EXTRACT TO READ:
Running and Reckoning

caitBy Cait De Mott Grady, kicking off the virtual Peter De Mott Peace Trot, an annual race in Ithaca to honor the late Plowshares activist on Father’s Day

Greetings from Detroit!

For those of you who don’t know me, I’m Cait De Mott Grady. I’m Peter De Mott and Ellen Grady’s second daughter. I live in Detroit, MI where I work as a felony public defender and organizer.

It’s so good to be with all of you virtually tonight, though I long to be with you all in person.

We mark this 11th year of the Peter De Mott Peace Trot in the midst of an unprecedented global pandemic that continues to ravage communities and lay bare staggering imbalances of power both in the United States and around the world.

We mark this 11th year of the Peter De Mott Peace Trot in the midst of national and global uprising and rebellion in response to the killing of George Floyd, Breonna Taylor, Tony McDade, Ahmaud Arbery and countless others, disproportionately Black and brown and poor, who have been murdered by the police.

We mark this 11th year of the Peter De Mott Peace Trot as US military spending continues to outpace any other nation in the world while 40+ million people in this country have filed for unemployment. We spend on war and weapons of war while our schools go unfunded. While people in Detroit and across the country fight for access to water. While people fight to keep their homes. While people fight, every day, to put food on the table. While Black people in this country fight to breathe.

We mark this 11th year of the Peter De Mott Peace Trot as the Trump administration rolls back environmental regulation after regulation while global temperatures continue to rise at a rate that puts human survival in the balance.

It’s fair to say that we are in a moment of reckoning:

Reckoning with militarism as we see tanks roll down our city streets, teargas fly, drones circle

Reckoning with white supremacy as we see again and again and again how the police murder with impunity — how Black and brown lives are constantly in the crosshairs of state-sanctioned violence

Reckoning with limitless consumption as our planet screams for us to stop

Reckoning with a loss of community and connection, amplified by social distancing and quarantine and fear

And in the midst of this reckoning, we’re seeing the impossible becoming possible. In the streets of Detroit, the energy is palpable and infectious! Young people, especially young people of color are leading. the. way.

Who knew that in 2020, we’d be having a real national conversation about defunding the police?! Sit with that for a minute. For decades on decades on decades we’ve seen our schools defunded, our infrastructure defunded, our healthcare system gutted. All while police budgets grow, while more prisons and jails are built, while more and more laws are passed to criminalize poverty and Blackness.

This rebellion is making space for us to reimagine what our world looks like. It’s posing big questions: What does safety actually mean? What would it mean to respond to harm without putting human beings in cages? What would it mean to provide health care, housing, and education to all?

It’s in those spaces that I feel my dad’s spirit most alive. In the fearless confrontation of these interlocking systems of oppression. It’s in these spaces of possibility that I want to live.

May we all, each and every one of us, find our place in these spaces of possibility. May we organize and march and chant and put our bodies on the line, may we cook and share food, may we divest from white supremacy, may we be open to hard conversations, may we love and support each other, and may we find beauty and joy along the way.

SOURCE MATERIAL:
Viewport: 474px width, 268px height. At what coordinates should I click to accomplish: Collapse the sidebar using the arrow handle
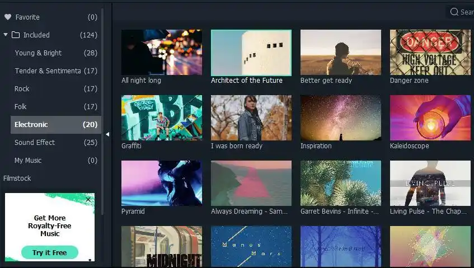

WHAT IS NEEDED:
Please state which year of the Peter De Mott Peace Trot the running and reckoning remarks above mark.

EXERCISE RESPONSE:
The 11th year.